Given data:
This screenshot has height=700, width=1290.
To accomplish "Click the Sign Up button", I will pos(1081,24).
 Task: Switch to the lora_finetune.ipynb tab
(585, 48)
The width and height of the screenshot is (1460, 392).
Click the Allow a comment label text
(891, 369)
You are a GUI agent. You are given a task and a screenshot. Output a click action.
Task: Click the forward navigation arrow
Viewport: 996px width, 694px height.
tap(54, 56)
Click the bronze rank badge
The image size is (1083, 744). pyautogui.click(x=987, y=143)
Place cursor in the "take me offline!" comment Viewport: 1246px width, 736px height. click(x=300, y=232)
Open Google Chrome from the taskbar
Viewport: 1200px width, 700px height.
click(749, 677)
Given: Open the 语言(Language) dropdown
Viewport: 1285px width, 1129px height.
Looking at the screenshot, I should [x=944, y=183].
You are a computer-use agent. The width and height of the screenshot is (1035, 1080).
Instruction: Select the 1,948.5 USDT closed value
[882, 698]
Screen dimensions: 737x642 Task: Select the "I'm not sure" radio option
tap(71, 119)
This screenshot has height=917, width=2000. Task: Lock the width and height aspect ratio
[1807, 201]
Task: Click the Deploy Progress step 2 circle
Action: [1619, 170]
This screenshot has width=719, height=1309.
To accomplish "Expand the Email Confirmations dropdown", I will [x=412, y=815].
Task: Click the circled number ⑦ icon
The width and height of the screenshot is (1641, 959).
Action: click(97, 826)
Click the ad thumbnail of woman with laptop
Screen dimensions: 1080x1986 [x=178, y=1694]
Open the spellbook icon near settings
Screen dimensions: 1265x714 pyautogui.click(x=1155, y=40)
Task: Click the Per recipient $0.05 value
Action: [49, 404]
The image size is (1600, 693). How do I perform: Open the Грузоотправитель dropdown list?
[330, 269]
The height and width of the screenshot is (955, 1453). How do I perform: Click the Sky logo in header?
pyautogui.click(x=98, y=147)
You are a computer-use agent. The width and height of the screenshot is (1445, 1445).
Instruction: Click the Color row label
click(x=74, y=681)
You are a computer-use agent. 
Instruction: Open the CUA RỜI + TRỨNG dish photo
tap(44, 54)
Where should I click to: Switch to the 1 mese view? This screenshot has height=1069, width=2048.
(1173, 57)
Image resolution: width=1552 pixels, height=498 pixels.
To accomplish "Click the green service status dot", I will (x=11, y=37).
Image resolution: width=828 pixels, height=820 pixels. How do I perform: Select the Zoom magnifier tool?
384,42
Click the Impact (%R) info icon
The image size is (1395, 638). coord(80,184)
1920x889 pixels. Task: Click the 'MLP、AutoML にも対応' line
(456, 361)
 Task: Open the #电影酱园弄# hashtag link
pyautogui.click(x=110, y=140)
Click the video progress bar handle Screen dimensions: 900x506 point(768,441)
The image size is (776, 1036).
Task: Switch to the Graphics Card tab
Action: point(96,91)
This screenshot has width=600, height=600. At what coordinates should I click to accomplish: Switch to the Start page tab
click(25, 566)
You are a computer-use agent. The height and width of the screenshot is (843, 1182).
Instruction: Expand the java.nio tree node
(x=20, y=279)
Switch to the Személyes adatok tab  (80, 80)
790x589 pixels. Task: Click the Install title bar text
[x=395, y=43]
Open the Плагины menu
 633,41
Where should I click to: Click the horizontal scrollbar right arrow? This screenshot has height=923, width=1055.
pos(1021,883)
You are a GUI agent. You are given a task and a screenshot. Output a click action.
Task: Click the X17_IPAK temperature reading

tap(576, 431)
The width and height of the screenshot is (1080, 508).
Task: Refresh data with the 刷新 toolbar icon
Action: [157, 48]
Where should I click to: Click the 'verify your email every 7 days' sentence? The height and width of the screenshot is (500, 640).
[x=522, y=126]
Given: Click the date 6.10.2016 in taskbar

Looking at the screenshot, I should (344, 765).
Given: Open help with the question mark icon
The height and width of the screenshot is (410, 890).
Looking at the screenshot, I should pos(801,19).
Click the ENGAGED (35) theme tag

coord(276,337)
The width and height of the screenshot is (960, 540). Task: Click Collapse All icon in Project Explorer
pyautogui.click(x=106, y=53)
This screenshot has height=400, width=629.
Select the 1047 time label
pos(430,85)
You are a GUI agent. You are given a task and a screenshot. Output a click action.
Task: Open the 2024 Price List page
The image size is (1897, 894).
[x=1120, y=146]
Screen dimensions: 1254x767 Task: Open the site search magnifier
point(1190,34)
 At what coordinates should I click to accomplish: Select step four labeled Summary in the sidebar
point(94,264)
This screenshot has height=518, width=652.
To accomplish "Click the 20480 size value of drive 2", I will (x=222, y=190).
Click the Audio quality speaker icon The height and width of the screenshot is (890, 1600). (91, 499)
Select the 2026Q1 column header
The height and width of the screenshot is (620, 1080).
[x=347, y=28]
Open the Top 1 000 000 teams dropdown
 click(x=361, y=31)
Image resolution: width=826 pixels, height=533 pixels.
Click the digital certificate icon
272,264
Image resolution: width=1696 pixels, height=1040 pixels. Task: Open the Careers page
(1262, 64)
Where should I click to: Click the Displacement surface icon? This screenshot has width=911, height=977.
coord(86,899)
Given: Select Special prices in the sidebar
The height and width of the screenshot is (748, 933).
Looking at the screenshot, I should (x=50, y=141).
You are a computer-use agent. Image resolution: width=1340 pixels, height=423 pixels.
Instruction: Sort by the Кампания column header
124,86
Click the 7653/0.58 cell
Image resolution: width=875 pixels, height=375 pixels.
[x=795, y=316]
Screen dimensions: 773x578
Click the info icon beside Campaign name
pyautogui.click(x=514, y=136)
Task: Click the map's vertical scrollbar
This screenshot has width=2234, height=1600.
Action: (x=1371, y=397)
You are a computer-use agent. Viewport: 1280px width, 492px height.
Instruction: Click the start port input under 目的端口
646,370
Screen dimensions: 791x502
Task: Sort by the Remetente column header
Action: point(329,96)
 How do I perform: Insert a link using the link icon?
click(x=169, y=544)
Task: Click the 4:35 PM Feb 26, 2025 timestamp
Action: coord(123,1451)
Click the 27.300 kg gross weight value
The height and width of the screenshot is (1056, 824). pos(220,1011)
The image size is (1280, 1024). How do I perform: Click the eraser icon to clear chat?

The problem:
Retype all of the data above line for line, with no changes.

Correct response:
This screenshot has height=700, width=1290.
To accomplish "Click the Sign Up button", I will pos(1081,24).
 Task: Switch to the lora_finetune.ipynb tab
(585, 48)
The width and height of the screenshot is (1460, 392).
Click the Allow a comment label text
(891, 369)
You are a GUI agent. You are given a task and a screenshot. Output a click action.
Task: Click the forward navigation arrow
Viewport: 996px width, 694px height.
tap(54, 56)
Click the bronze rank badge
The image size is (1083, 744). pyautogui.click(x=987, y=143)
Place cursor in the "take me offline!" comment Viewport: 1246px width, 736px height. click(x=300, y=232)
Open Google Chrome from the taskbar
Viewport: 1200px width, 700px height.
click(749, 677)
Given: Open the 语言(Language) dropdown
Viewport: 1285px width, 1129px height.
Looking at the screenshot, I should [x=944, y=183].
You are a computer-use agent. The width and height of the screenshot is (1035, 1080).
Instruction: Select the 1,948.5 USDT closed value
[882, 698]
Screen dimensions: 737x642 Task: Select the "I'm not sure" radio option
tap(71, 119)
This screenshot has height=917, width=2000. Task: Lock the width and height aspect ratio
[1807, 201]
Task: Click the Deploy Progress step 2 circle
Action: [1619, 170]
This screenshot has width=719, height=1309.
To accomplish "Expand the Email Confirmations dropdown", I will [x=412, y=815].
Task: Click the circled number ⑦ icon
The width and height of the screenshot is (1641, 959).
Action: click(97, 826)
Click the ad thumbnail of woman with laptop
Screen dimensions: 1080x1986 [x=178, y=1694]
Open the spellbook icon near settings
Screen dimensions: 1265x714 pyautogui.click(x=1155, y=40)
Task: Click the Per recipient $0.05 value
Action: [49, 404]
The image size is (1600, 693). How do I perform: Open the Грузоотправитель dropdown list?
[330, 269]
The height and width of the screenshot is (955, 1453). How do I perform: Click the Sky logo in header?
pyautogui.click(x=98, y=147)
You are a computer-use agent. The width and height of the screenshot is (1445, 1445).
Instruction: Click the Color row label
click(x=74, y=681)
You are a computer-use agent. 
Instruction: Open the CUA RỜI + TRỨNG dish photo
tap(44, 54)
Where should I click to: Switch to the 1 mese view? This screenshot has height=1069, width=2048.
(1173, 57)
Image resolution: width=1552 pixels, height=498 pixels.
To accomplish "Click the green service status dot", I will (x=11, y=37).
Image resolution: width=828 pixels, height=820 pixels. How do I perform: Select the Zoom magnifier tool?
384,42
Click the Impact (%R) info icon
The image size is (1395, 638). coord(80,184)
1920x889 pixels. Task: Click the 'MLP、AutoML にも対応' line
(456, 361)
 Task: Open the #电影酱园弄# hashtag link
pyautogui.click(x=110, y=140)
Click the video progress bar handle Screen dimensions: 900x506 point(768,441)
The image size is (776, 1036).
Task: Switch to the Graphics Card tab
Action: point(96,91)
This screenshot has width=600, height=600. At what coordinates should I click to accomplish: Switch to the Start page tab
click(25, 566)
You are a computer-use agent. The height and width of the screenshot is (843, 1182).
Instruction: Expand the java.nio tree node
(x=20, y=279)
Switch to the Személyes adatok tab  (80, 80)
790x589 pixels. Task: Click the Install title bar text
[x=395, y=43]
Open the Плагины menu
 633,41
Where should I click to: Click the horizontal scrollbar right arrow? This screenshot has height=923, width=1055.
pos(1021,883)
You are a GUI agent. You are given a task and a screenshot. Output a click action.
Task: Click the X17_IPAK temperature reading

tap(576, 431)
The width and height of the screenshot is (1080, 508).
Task: Refresh data with the 刷新 toolbar icon
Action: [157, 48]
Where should I click to: Click the 'verify your email every 7 days' sentence? The height and width of the screenshot is (500, 640).
[x=522, y=126]
Given: Click the date 6.10.2016 in taskbar

Looking at the screenshot, I should (344, 765).
Given: Open help with the question mark icon
The height and width of the screenshot is (410, 890).
Looking at the screenshot, I should pos(801,19).
Click the ENGAGED (35) theme tag

coord(276,337)
The width and height of the screenshot is (960, 540). Task: Click Collapse All icon in Project Explorer
pyautogui.click(x=106, y=53)
This screenshot has height=400, width=629.
Select the 1047 time label
pos(430,85)
You are a GUI agent. You are given a task and a screenshot. Output a click action.
Task: Open the 2024 Price List page
The image size is (1897, 894).
[x=1120, y=146]
Screen dimensions: 1254x767 Task: Open the site search magnifier
point(1190,34)
 At what coordinates should I click to accomplish: Select step four labeled Summary in the sidebar
point(94,264)
This screenshot has height=518, width=652.
To accomplish "Click the 20480 size value of drive 2", I will (x=222, y=190).
Click the Audio quality speaker icon The height and width of the screenshot is (890, 1600). (91, 499)
Select the 2026Q1 column header
The height and width of the screenshot is (620, 1080).
[x=347, y=28]
Open the Top 1 000 000 teams dropdown
 click(x=361, y=31)
Image resolution: width=826 pixels, height=533 pixels.
Click the digital certificate icon
272,264
Image resolution: width=1696 pixels, height=1040 pixels. Task: Open the Careers page
(1262, 64)
Where should I click to: Click the Displacement surface icon? This screenshot has width=911, height=977.
coord(86,899)
Given: Select Special prices in the sidebar
The height and width of the screenshot is (748, 933).
Looking at the screenshot, I should (x=50, y=141).
You are a computer-use agent. Image resolution: width=1340 pixels, height=423 pixels.
Instruction: Sort by the Кампания column header
124,86
Click the 7653/0.58 cell
Image resolution: width=875 pixels, height=375 pixels.
[x=795, y=316]
Screen dimensions: 773x578
Click the info icon beside Campaign name
pyautogui.click(x=514, y=136)
Task: Click the map's vertical scrollbar
This screenshot has width=2234, height=1600.
Action: (x=1371, y=397)
You are a computer-use agent. Viewport: 1280px width, 492px height.
Instruction: Click the start port input under 目的端口
646,370
Screen dimensions: 791x502
Task: Sort by the Remetente column header
Action: point(329,96)
 How do I perform: Insert a link using the link icon?
click(x=169, y=544)
Task: Click the 4:35 PM Feb 26, 2025 timestamp
Action: coord(123,1451)
Click the 27.300 kg gross weight value
The height and width of the screenshot is (1056, 824). pos(220,1011)
The image size is (1280, 1024). How do I perform: Click the eraser icon to clear chat?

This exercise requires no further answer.